Texto por Bruno Santana

Há alguns meses, comentamos aqui as supostas movimentações iniciais da Apple para relançar o serviço da Texture, a plataforma de revistas digitais comprada pela Maçã que funciona como uma espécie de “Netflix de periódicos” — isto é, você paga um valor fixo mensal e tem acesso a um grande catálogo de todas as edições mais recentes de várias revistas e jornais do mundo.

A Texture continua oferecendo seu serviço de forma independente (ou seja, não há qualquer menção à Apple nas suas páginas ou integração com o ecossistema da Maçã), mas, aparentemente, isso deverá mudar em breve: os planos de Cupertino são justamente relançar a plataforma como um serviço próprio, altamente integrado ao app News e com várias novidades. O problema? As editoras não estão muito animadas com essa ideia.

Citando fontes próximas do assunto, a Bloomberg publicou recentemente uma matéria afirmando que a Apple está tentando convencer publicações como o New York Times e o Wall Street Journal não só a incluir seus produtos na nova plataforma, como adaptá-los a ela. Atualmente, a Texture exibe uma versão estática das páginas da revista ou do jornal no seu smartphone ou tablet (pense num PDF), mas a ideia da Maçã é tornar os conteúdos bem mais dinâmicos, aproximando-os de artigos da internet.
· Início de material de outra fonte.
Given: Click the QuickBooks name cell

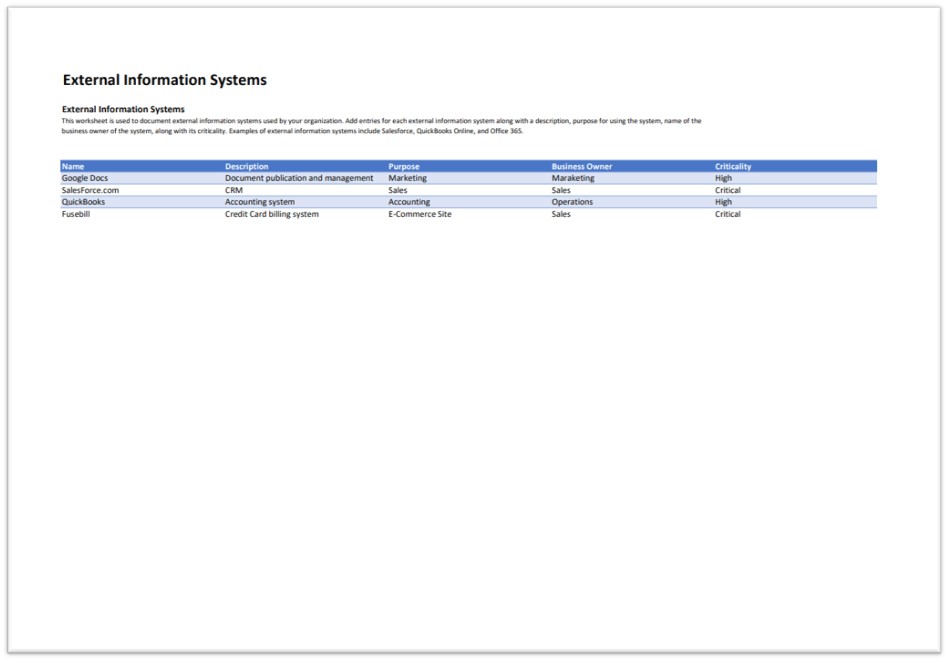Looking at the screenshot, I should pos(83,202).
Os planos da Apple envolvem também uma mudança na estrutura de preços do serviço. Atualmente, a Texture cobra US$10/mensais, com um adicional de US$5 caso o usuário queira ter acesso a publicações especiais, como a New Yorker. A Maçã quer eliminar esse “plano especial” e cobrar apenas uma assinatura de US$10 que englobe todos os jornais e revistas.

Isso, claro, espanta as editoras: só o New York Times, por exemplo, cobra mais que US$10 por mês pelo acesso à sua plataforma online (após os meses promocionais introdutórios). Ninguém sabe, exatamente, qual será a distribuição de lucros desse novo serviço da Apple, mas uma coisa é certa — será um ganho menor do que se cada usuário fizer uma assinatura separada. Por outro lado, o número de pessoas interessadas na plataforma da Maçã pode ser exponencialmente maior — afinal, estamos falando de um serviço embutido em dezenas de milhões de dispositivos ao redor do mundo.
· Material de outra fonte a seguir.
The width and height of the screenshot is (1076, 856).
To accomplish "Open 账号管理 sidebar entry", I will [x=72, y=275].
Numa época de incertezas para o mercado editorial (só em 2018, as vendas de publicidade em revistas devem cair 10%), uma ideia como a da Apple tanto pode ser uma salvação quanto um canto do cisne. Algumas ideias foram jogadas aqui e ali: o jornalista Steven Brill, por exemplo, citou a possibilidade de os veículos incorporarem suas paywalls dentro da plataforma — o que, na opinião deste que vos escreve, seria uma grande estupidez. Afinal, você já está pagando e teria de pagar mais ainda para continuar?

O fato é que a Maçã está no campo: executivos da empresa, como Eddy Cue e a ex-executiva da editora Condé Nast Liz Schimel, estão tendo reuniões frequentes com grandes nomes do mercado editorial para convencê-los de que a plataforma da Apple é uma salvação para as revistas e os jornais. Eles dão como exemplo o Apple Music, que ajudou a revitalizar a indústria fonográfica e já tem mais de 50 milhões de assinantes em menos de quatro anos.

Se o sucesso será repetido nas publicações, teremos de aguardar para ver.